Fraîcheur, provocation et diabète… Sea, sex and sun…
Six morceaux pour six tubes, soit le sans faute absolu du petit label qui monte, qui monte, le bien nommé Travaux Publics.
JJ.

 
 
 
 

POST OFFICE Telegraph (Logistic records/La Baleine)
Même si Post-office se révèle une compilation intéressante à bien des égards on est face à un manque total de lisibilité de la thématique, qui perturbe, puis finit par déstabiliser. Chacun des intervenants s'embrigade dans un dédale de détails, de faux-fuyants qui laissent un peu perplexe.
On passe ainsi d’un morceau house à un élan de pure électronique, d’une vague techno de Détroit, on retombe sur un morceau lounge. Etc. Une auberge espagnole de style qui gagnerait un peu à être ordonnée. Mention spéciale à Ark et aux vieux DJ’s.
Avec Ark, Akufen, Ben Nevile, cabane Daniel Bell, Ricardo Vilalobos, Robert Hood.
JJ.

 
 
 
 

DAVID WHITAKER The David Whitaker songbook (Tricatel/ Wagram)
Les historiens incarnent la mémoire trop courte des hommes. C’est sans doute la réflexion qu’a dû formuler Bertrand Burgalat en allumant son poste radio un matin d’été 94, en découvrant les arrangements de David Whitaker pour le Rolling Stone song’s book, spoliés par les gringalets de The Verve à l’occasion de leur tube. Quelques procès et années plus tard, les animosités semblent s’être assagies et les choses rentrées dans l’ordre, si ce n’est, si ce n’est que David Whitaker n’a jamais fait l’objet d’un hommage à la hauteur de son talent.
Le compositeur évoluant toujours dans l’ombre, confortable réconfort pour un homme qui nous avait tant habitué à la discrétion.
Chef d’orchestre et arrangeur, l’orientation professionnelle, passionnelle de Whitaker a semble-t-il trouvé deux orientations au cours de son existence : un axe symphonique, majeur, atemporel, bâti autour d’orchestrations luxuriantes de films à la manière de John Barry / Maurice Jarre / Ennio Morricone où les sections à cordes viennent tirailler les sections à vents.

À bien y réfléchir, jamais auteur n’aura su lier avec une telle cohésion intensité visuelle et tension auditive, la composition devenant le temps d’une séquence l’écho de l’image, son reflet fidèle.
Un autre axe, plus en osmose avec son époque, marqué par les harmonies de son temps, lui aura offert la promiscuité de grand noms de la musique. De Nico à Lee Hazelwood, de France Gall aux Stones, en passant par Air et Long Cris, tous auront trouvé dans ce compositeur un serviteur révérencieux de leur talent, un gardien de l’identité de leurs morceaux.
Deux facettes complémentaires d’un talent hors normes. MAGNIFIQUE.

ENTRÉES FOURNIES:
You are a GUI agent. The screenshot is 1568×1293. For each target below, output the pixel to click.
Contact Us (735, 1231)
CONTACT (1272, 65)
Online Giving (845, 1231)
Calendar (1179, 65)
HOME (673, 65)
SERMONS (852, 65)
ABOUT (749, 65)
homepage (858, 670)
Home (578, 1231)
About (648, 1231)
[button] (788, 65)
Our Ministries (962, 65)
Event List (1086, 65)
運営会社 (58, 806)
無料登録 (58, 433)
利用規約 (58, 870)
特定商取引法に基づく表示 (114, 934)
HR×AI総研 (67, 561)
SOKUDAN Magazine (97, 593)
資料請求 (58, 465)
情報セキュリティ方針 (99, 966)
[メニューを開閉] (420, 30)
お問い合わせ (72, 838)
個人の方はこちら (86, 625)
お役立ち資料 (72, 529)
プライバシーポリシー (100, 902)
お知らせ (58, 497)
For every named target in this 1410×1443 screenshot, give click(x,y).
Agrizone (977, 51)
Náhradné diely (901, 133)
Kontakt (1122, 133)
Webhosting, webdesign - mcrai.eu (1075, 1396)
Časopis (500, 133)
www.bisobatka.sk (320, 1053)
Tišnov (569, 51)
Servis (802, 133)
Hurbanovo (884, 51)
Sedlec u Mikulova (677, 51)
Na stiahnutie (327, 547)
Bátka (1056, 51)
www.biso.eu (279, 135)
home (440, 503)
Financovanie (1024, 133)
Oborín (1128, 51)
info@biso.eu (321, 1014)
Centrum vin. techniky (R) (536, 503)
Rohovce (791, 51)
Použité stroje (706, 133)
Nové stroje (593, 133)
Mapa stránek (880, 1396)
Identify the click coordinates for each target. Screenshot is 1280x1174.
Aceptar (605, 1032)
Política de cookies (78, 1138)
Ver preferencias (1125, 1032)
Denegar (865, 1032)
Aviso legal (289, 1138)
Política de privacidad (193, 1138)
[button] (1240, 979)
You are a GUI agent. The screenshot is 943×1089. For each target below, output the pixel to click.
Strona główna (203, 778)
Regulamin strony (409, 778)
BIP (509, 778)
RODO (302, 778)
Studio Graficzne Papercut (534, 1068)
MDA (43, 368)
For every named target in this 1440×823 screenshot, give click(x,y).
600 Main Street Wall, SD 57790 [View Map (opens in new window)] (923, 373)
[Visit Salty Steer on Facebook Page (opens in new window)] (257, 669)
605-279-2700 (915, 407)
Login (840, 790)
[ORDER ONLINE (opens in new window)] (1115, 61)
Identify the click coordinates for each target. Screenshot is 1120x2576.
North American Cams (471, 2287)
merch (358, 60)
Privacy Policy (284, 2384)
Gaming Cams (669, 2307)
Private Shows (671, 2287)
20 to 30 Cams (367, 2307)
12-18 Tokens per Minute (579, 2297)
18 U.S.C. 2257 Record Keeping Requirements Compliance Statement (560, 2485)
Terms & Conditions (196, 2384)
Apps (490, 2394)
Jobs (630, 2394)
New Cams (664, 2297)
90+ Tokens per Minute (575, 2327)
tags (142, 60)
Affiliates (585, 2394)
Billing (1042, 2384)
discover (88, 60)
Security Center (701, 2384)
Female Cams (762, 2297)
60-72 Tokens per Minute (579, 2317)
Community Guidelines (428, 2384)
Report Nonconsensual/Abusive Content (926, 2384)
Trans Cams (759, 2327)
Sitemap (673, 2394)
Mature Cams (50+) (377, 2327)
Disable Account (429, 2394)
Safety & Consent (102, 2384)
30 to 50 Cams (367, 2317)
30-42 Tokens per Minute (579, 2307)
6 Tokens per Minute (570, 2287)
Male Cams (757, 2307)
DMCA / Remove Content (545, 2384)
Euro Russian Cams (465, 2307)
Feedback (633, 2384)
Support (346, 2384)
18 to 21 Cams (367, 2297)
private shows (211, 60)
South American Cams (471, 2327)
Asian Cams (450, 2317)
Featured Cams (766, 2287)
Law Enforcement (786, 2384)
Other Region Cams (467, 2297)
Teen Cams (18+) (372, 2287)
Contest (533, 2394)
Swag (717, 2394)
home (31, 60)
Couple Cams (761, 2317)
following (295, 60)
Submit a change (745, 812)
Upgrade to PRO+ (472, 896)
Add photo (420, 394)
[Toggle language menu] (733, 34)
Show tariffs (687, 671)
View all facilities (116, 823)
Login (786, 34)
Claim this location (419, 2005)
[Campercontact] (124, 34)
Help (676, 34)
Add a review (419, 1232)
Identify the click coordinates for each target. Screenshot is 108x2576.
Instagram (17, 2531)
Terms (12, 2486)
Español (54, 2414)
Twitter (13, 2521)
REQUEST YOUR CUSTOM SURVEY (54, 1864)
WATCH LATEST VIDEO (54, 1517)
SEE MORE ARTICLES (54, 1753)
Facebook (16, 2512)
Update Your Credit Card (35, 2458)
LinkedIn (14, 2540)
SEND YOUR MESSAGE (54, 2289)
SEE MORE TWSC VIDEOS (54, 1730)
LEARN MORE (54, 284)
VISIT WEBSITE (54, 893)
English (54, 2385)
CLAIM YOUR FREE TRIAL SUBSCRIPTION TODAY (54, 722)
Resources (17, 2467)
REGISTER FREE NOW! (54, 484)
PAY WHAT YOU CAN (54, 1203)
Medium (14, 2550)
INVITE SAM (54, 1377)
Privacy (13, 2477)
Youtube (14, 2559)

OBJECTIF:
Rédigez la suite des chroniques de disques de l'extrait, en reprenant juste après leur dernière phrase.

RÉPONSE ATTENDUE:
JJ.

 
 
 
 

INFORMATION Biomekano
(Rune Grammophon/ECM)
Ash int avait déjà affranchi Disinformation, c’est à présent au tour de Rune Grammophon de dévoiler Information.
Biomekano est l’aboutissement technique, intellectuel, auditif d’un travail entamé sur Artifacts et successor, projet exaltant oscillant entre musique et hasard, paru sur l’intègre label Tromso beat Service, du nom de la ville qui les a vus grandir.
Pour communiquer, il suffit d’être deux ; de ce constat enfantin, ils ont construit une vaste imagerie complexe, bâtie de manière exclusive autour de l’électronique. Plus appropriée que le terme galvaudé d’ambient-arctique, leur musique, d’expression atmosphérique rappelle de façon plus claire l’aurore boréale, scène isolée de chaleur et de beauté abstraite au centre d’une aridité froide.
Les deux compositeurs ont sans doute dû tracer une diagonale et partager ainsi une culture en mouvement, technologique, qui trouve une épaisseur, une profondeur de circonstance dans l’approche environnementale de leurs sons, échos lointains des régions où ils vivent. Auparavant, la culture se transmettait par le biais de contes, historiettes, racontars, le chant est à présent instrumental.
Information compose une pièce riche de détails, subtilement isolationniste à mi-chemin entre les trames sonores de Phonophani et la tension de Biosphère. Paradoxe, c’est dans la rétention des données que les compositions étirées acquièrent le plus splendide des mutismes, un autisme spectral.
Rune grammophon, dernier conteur électronique ?
JJ.

 
 
 
 

DELAY MAKES ME NERVOUS V/a (Karaté-Joe/ Metamkine)
Tout d’abord, ne pas se fier à l’effet d’annonce du titre, faussement trompeur quant à la musique dispensée au sein du disque… point de delay à foison sur cette compilation. Pour tout avouer, c’est davantage un autel à la musique électronique et/ou expérimentale qui est ici mis en avant, fomenté par divers artistes, en résidence à Vienne, siège social du jeune label Autrichien Karaté-Joe.
La question électroacoustique est à la source des onze interrogations présentées ici par des artistes tels que Olivier Grim, Thermodynamic Superstar & his gardeners, Gilbert Handler, Jakob Polacsek, F Bogner, etc. Les modes de création évoquent, selon la sensibilité et le tempérament de chacun des participants un détail du large spectre de la musique électronique, qu’il prenne la forme de programmation environnementale, d’espace syncrétique, de soundfield brumeux ou de steppes ambiants. La sincérité est l’acte de foi de l’ensemble des projets accueillis, où circulent vitalité et authenticité comme autant de spores disséminés par le vents.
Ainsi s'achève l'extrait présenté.